Hal ini dianggap lebih efektif dan hemat anggaran dibandingkan menggelar bimtek di Bali yang memerlukan biaya lebih besar.
Sedangkan jika tujuannya untuk meningkatkan inovasi Bumdesa di Kabupaten Bekasi, dia menilai Bali bukan tempat yang tepat.
“Potensi desa di Kabupaten Bekasi berbeda dengan desa-desa di Provinsi Bali. Kabupaten Bekasi merupakan wilayah industri, sedangkan Bali maju di sektor pariwisatanya,” ujarnya.
Meski begitu, Seylla mengakui ada beberapa desa di Kabupaten Bekasi berpotensi dalam meningkatkan sektor pariwisatanya, namun jumlahnya sangat terbatas.
“Jumlahnya bisa dihitung dengan jari. Jadi, tidak semua desa wajib mengikuti bimtek di Bali. Jika semuanya ikut, dikhawatirkan hanya akan menjadi ajang liburan,” tegasnya.
Dirinya juga mempertanyakan relevansi mengikutsertakan seluruh desa dalam bimtek di Bali, mengingat perbedaan potensi dan fokus pembangunan antara desa-desa di Kabupaten Bekasi dan Bali.
Oleh karena itu, Seylla mengusulkan agar hanya desa-desa tertentu saja yang memang membutuhkan peningkatan sektor pariwisata yang mengikuti bimtek tersebut.

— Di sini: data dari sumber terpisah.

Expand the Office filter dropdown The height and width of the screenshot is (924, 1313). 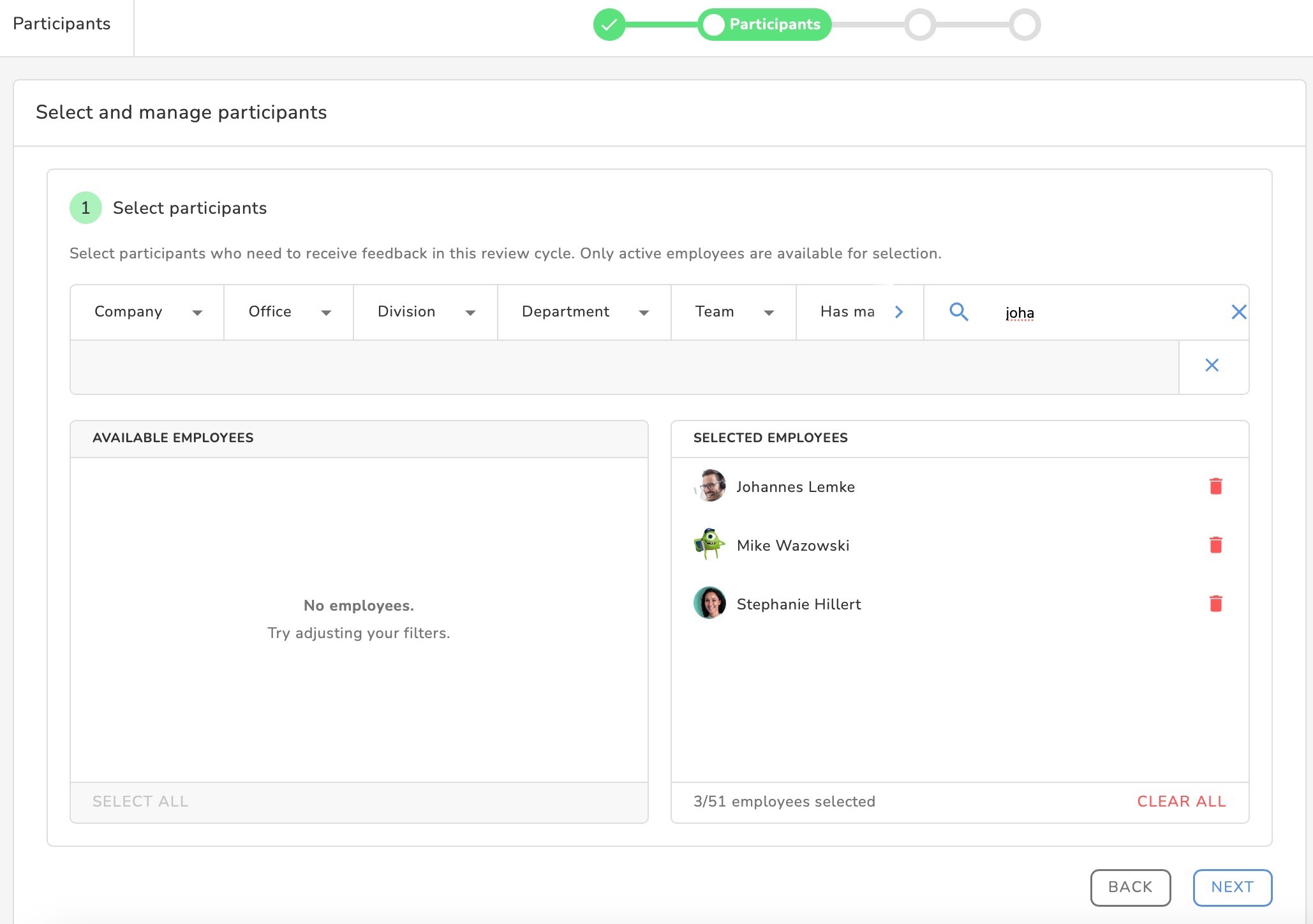[289, 312]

Selain itu, Seylla juga mempertanyakan mengapa direktur Badan Usaha Milik Desa (BUMDesa) dari setiap desa tidak diajak untuk mengikuti bimtek tersebut jika salah satu tujuannya adalah untuk meningkatkan inovasi BUMDesa.
“Dengan tidak diajaknya direktur BUMDesa, dapat kita lihat bahwa kegiatan bimtek ini hanya bersifat seremonial belaka,” tegasnya. (Supri)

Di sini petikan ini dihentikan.